=== Text ===

Halten wir heute noch einmal kurz inne, lassen wir uns die Worte des Propheten zu Herzen gehen. Mit der letzten O-Antiphon sind wir einen Tag vor Heiligabend schon ganz nahe an das Weihnachtsgeschehen herangerückt. Wir stehen kurz davor, dass sich der Kreis zwischen der prophetischen Verheißung und ihrer Erfüllung schließt. Wir haben unseren Blick auf das Wesentliche des Weihnachtsfestes gerichtet: Gott will mitten unter uns gegenwärtig sein. Gott ist mit uns. Diese Verheißung kann im Leben jedes einzelnen Menschen ihre Erfüllung finden. Gott steht an der Tür und wartet darauf, dass auch du ihn in dein Leben lässt.

=== Datensatzauszug ===

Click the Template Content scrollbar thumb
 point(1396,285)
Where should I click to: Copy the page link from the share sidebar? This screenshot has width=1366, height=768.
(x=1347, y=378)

===

## Arbeitsaufträge:
**a)** Schreibe aus dem Text zur letzten O-Antiphon die Stelle von „Halten wir heute“ bis „dein Leben lässt.“ wortgetreu ab.
**b)** Beantworte anhand des Textes zur letzten O-Antiphon:
(i) Wie viele Tage vor Heiligabend steht die letzte O-Antiphon?
(ii) Was ist laut dem Text das Wesentliche des Weihnachtsfestes?
(iii) Wo steht Gott nach dem letzten Satz, und worauf wartet er?
**c)** Führe den Text zur letzten O-Antiphon im Anschluss an seinen letzten Satz weiter.

## Lösungen:
**a)**
Halten wir heute noch einmal kurz inne, lassen wir uns die Worte des Propheten zu Herzen gehen. Mit der letzten O-Antiphon sind wir einen Tag vor Heiligabend schon ganz nahe an das Weihnachtsgeschehen herangerückt. Wir stehen kurz davor, dass sich der Kreis zwischen der prophetischen Verheißung und ihrer Erfüllung schließt. Wir haben unseren Blick auf das Wesentliche des Weihnachtsfestes gerichtet: Gott will mitten unter uns gegenwärtig sein. Gott ist mit uns. Diese Verheißung kann im Leben jedes einzelnen Menschen ihre Erfüllung finden. Gott steht an der Tür und wartet darauf, dass auch du ihn in dein Leben lässt.

**b)**
(i) Einen Tag.
(ii) Gott will mitten unter uns gegenwärtig sein.
(iii) An der Tür; er wartet darauf, dass auch du ihn in dein Leben lässt.

**c)**
Mit dem sehnsuchtsvollen Ruf, der diese Antiphon abschließt, bitten wir eindringlich darum, dass die Gegenwart Gottes unter den Menschen auch heute erfahrbar werde, in einer Welt, die von so vielen Konflikten und Ungerechtigkeiten erschüttert wird, im Leben der Menschen, die entwurzelt sind und keine Heimat haben, aber auch im Leben derer, die sorglos in ihrer Wohlstandswelt dahinleben.
Komm Herr, zeige deine Gegenwart, rüttle uns wach, öffne unsere Augen, Geist und Sinn, dass wir erkennen, was um uns herum geschieht, dass wir aufstehen, und für Gerechtigkeit eintreten. Lass uns deine Gegenwart erfahren und mach uns zu Zeugen dafür, dass du der Immanuel bist, der Gott-mit-uns.